Depuis l'époque de Mendeleïev, le nombre de co-auteurs a été multiplié par 20. Ce phénomène traduit les effets de l'industrialisation de la chimie sur sa production ; mais il met aussi en évidence la réorganisation du travail scientifique sur une base plus collective avec, en vue, des objectifs cognitifs (amélioration de la qualité des savoirs produits) et des objectifs sociaux (augmentation de la visibilité sociale des chercheurs). Cette visibilité a été accentuée par l'apparition, dans les années 60, de l'index des citations, d'abord pour les sciences de la matière et de la vie (Science citation index), puis pour les sciences sociales (Social science citation index), puis enfin pour les sciences humaines (Arts & humanities citation index).

Le paratexte est, ne l'oublions pas, un instrument d'adaptation entre un texte et un public. Il a pour fonction essentielle de motiver la lecture, de l'orienter et d'en garantir la pertinence, de la baliser aussi.
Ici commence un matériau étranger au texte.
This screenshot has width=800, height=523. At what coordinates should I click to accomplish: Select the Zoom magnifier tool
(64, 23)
Revues de résumés, revues de sommaires, index de mots, index de citations (qu'ils soient imprimés ou électroniques) étant établis à partir de ces éléments paratextuels, on peut trouver là une explication à ces changements.
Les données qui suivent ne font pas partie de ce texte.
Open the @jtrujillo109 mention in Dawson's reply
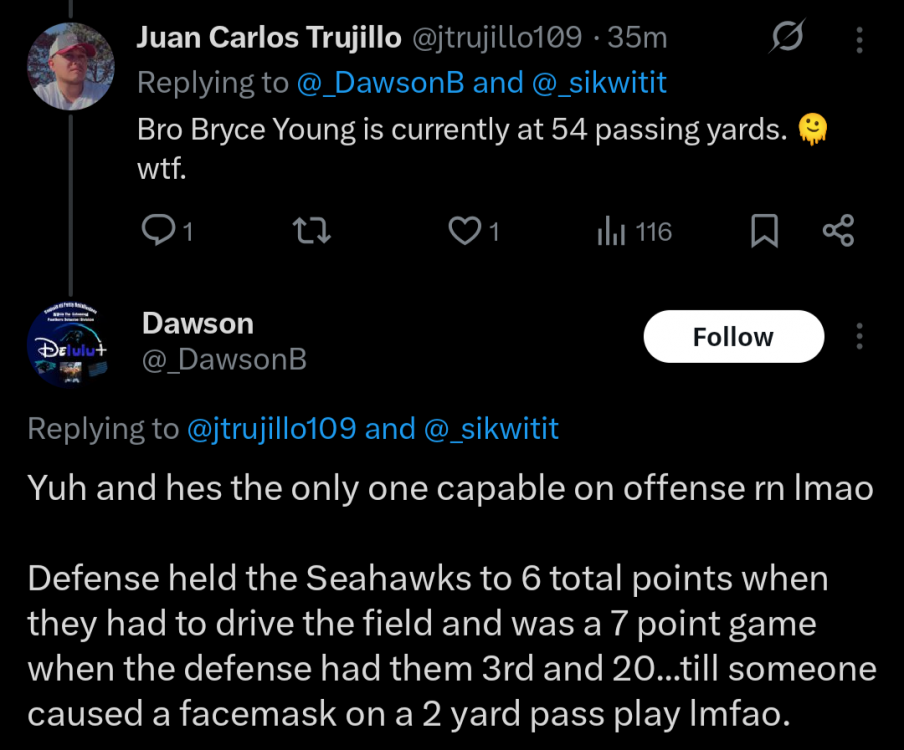904x750 pixels. (290, 428)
Des chimistes comme les autres

Contrairement à ce qu'ils affirment, souvent de façon péremptoire, les chimistes ne sont pas véritablement des producteurs plus rigoureux, des communicateurs plus avertis, et des utilisateurs plus exigeants de l'information produite par et pour eux que l'ensemble des autres scientifiques 2. Il existe en effet une sérieuse discontinuité entre le système de production des savoirs scientifiques et techniques et l'usage qui est fait de cette information par ceux auxquels elle est destinée. La majorité des scientifiques utilise en effet une bande très étroite du spectre de l'information disponible, et ce en dépit des efforts faits pour accroître les moyens technologiques d'accès à cette information.

Une enquête réalisée il y a déjà plusieurs années (4), faisait apparaître que, alors que les ressources informatiques n'étaient que très peu utilisées, l'éventail de lectures des chercheurs chimistes restait réduit (8 titres en moyenne dont, au premier rang, la revue secondaire que sont les Chemical abstracts) ; parallèlement les réseaux d'information orale utilisés s'avéraient relativement restreints : 28 % seulement des chercheurs interrogés avaient plus de 10 interlocuteurs internes, 5 % seulement plus de 10 interlocuteurs externes. Leurs besoins sont souvent inexprimés. Beaucoup d'entre eux considèrent la recherche du document comme une activité secondaire et s'estiment bien informés lorsqu'ils possèdent leurs propres réseaux informels de communication, leurs abonnements aux principales revues scientifiques, leurs ouvrages de référence. Il apparaît aussi que le problème fondamental des usages de l'information scientifique et technique tient à la persistance de pratiques sociales et d'opinions : par exemple, nombreux sont encore les chimistes industriels « de paillasse » qui considèrent que tout ce que l'on apprend sur une question est obtenu surtout de façon informelle.

Etre mieux informé : il n'y a malheureusement pas de signe tangible de la montée d'une telle prise de conscience. Et ceci quels que soient le secteur d'activités, les diplômes des personnes, le type de leurs activités professionnelles. On a ainsi constaté que les ingénieurs qui ont reçu une formation à l'informatique ne se comportent pas différemment devant l'information scientifique et technique et l'usage des technologies de communication que leurs collègues formés plusieurs années auparavant alors que cet enseignement n'existait pas encore. La modification de cette pratique ne pourra se faire que par l'introduction dans les processus éducatifs d'une éducation à la communication.

  1.  (retour)↑  On retrouve dans les domaines de l'économie (loi de la diminution de l'utilité marginale) et de la physique de la perception du son et de la lumière (loi de Weber-Fechner de décroissance des effets ajoutés) des phénomènes analogues.
  2.  (retour)↑  Ils montrent toutefois une forte propension, lorsqu'ils abandonnent la chimie, à se reconvertir dans la recherche et l'industrie de l'information.